(EXERCISE BRIEF): Each line in the records below, from the one that contains "Task: Open the function" to the one that contains "Click the hand", should be reproduced exactly, the first and last included.

::::

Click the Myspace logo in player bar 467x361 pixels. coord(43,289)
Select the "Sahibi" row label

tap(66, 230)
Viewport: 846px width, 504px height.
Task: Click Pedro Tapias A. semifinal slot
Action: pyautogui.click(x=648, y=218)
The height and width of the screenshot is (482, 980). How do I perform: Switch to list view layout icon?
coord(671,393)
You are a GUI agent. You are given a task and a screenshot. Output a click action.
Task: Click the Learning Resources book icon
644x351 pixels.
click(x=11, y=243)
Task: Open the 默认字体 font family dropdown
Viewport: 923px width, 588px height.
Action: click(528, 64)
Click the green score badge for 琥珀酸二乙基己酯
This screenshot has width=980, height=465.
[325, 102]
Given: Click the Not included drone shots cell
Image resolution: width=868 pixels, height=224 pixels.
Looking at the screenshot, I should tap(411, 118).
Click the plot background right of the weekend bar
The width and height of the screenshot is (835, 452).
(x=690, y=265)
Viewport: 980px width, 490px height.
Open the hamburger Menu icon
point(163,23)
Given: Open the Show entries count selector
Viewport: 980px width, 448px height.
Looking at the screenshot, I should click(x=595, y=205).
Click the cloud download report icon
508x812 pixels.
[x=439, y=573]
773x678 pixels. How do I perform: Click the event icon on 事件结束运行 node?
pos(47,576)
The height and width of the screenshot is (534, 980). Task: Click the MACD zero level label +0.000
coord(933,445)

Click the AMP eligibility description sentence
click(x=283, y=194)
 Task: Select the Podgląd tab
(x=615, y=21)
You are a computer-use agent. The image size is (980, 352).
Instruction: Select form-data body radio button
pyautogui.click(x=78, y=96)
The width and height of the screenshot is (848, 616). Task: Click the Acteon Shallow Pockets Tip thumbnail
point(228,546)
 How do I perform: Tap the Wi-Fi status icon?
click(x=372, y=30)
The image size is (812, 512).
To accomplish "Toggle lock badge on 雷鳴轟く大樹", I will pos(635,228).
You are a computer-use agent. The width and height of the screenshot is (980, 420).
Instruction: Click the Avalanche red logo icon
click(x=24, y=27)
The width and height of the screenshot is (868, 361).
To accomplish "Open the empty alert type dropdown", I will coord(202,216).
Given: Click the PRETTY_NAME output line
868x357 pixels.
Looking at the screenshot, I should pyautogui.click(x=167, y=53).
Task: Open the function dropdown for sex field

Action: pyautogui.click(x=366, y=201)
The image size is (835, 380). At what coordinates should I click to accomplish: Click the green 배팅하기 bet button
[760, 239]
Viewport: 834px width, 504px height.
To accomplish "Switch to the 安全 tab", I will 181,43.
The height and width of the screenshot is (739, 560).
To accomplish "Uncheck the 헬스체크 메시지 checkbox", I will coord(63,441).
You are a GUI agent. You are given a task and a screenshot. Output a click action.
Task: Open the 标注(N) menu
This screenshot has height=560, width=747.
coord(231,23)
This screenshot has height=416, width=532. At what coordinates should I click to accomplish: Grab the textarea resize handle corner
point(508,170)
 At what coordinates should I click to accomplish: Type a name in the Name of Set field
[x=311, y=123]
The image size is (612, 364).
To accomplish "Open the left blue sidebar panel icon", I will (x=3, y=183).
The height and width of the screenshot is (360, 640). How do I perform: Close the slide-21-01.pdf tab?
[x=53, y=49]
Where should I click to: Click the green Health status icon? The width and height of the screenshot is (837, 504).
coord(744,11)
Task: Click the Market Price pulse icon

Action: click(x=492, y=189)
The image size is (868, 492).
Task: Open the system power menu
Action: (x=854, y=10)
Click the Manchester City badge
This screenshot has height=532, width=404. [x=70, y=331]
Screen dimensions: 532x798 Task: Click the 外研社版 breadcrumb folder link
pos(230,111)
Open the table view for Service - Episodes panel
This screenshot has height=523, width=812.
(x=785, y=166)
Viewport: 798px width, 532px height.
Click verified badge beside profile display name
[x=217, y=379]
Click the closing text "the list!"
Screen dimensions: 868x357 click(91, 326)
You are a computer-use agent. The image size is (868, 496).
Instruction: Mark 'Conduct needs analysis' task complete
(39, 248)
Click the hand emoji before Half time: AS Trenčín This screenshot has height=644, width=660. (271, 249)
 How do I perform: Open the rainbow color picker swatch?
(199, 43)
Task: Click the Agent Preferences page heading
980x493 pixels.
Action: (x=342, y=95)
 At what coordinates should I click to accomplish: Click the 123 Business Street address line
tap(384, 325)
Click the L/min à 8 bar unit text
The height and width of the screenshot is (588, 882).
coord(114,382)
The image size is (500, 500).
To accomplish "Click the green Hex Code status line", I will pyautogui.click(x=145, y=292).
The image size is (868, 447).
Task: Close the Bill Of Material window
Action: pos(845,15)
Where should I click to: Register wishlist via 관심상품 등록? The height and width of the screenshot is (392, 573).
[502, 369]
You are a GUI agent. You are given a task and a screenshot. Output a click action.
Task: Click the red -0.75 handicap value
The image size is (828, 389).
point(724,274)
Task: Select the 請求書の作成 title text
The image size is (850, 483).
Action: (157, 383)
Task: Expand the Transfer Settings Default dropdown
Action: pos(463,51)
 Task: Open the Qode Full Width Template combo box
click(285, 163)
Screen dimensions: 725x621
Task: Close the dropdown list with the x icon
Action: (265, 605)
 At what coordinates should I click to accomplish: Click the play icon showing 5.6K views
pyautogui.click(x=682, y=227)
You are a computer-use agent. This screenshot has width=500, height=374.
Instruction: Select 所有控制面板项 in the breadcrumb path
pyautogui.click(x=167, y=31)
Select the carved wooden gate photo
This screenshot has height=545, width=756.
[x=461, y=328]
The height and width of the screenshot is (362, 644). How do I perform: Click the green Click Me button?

::::

(FINAL ANSWER):
Task: Open the function dropdown for sex field

Action: pyautogui.click(x=366, y=201)
The image size is (835, 380). At what coordinates should I click to accomplish: Click the green 배팅하기 bet button
[760, 239]
Viewport: 834px width, 504px height.
To accomplish "Switch to the 安全 tab", I will 181,43.
The height and width of the screenshot is (739, 560).
To accomplish "Uncheck the 헬스체크 메시지 checkbox", I will coord(63,441).
You are a GUI agent. You are given a task and a screenshot. Output a click action.
Task: Open the 标注(N) menu
This screenshot has height=560, width=747.
coord(231,23)
This screenshot has height=416, width=532. At what coordinates should I click to accomplish: Grab the textarea resize handle corner
point(508,170)
 At what coordinates should I click to accomplish: Type a name in the Name of Set field
[x=311, y=123]
The image size is (612, 364).
To accomplish "Open the left blue sidebar panel icon", I will (x=3, y=183).
The height and width of the screenshot is (360, 640). How do I perform: Close the slide-21-01.pdf tab?
[x=53, y=49]
Where should I click to: Click the green Health status icon? The width and height of the screenshot is (837, 504).
coord(744,11)
Task: Click the Market Price pulse icon

Action: click(x=492, y=189)
The image size is (868, 492).
Task: Open the system power menu
Action: (x=854, y=10)
Click the Manchester City badge
This screenshot has height=532, width=404. [x=70, y=331]
Screen dimensions: 532x798 Task: Click the 外研社版 breadcrumb folder link
pos(230,111)
Open the table view for Service - Episodes panel
This screenshot has height=523, width=812.
(x=785, y=166)
Viewport: 798px width, 532px height.
Click verified badge beside profile display name
[x=217, y=379]
Click the closing text "the list!"
Screen dimensions: 868x357 click(91, 326)
You are a computer-use agent. The image size is (868, 496).
Instruction: Mark 'Conduct needs analysis' task complete
(39, 248)
Click the hand emoji before Half time: AS Trenčín This screenshot has height=644, width=660. (271, 249)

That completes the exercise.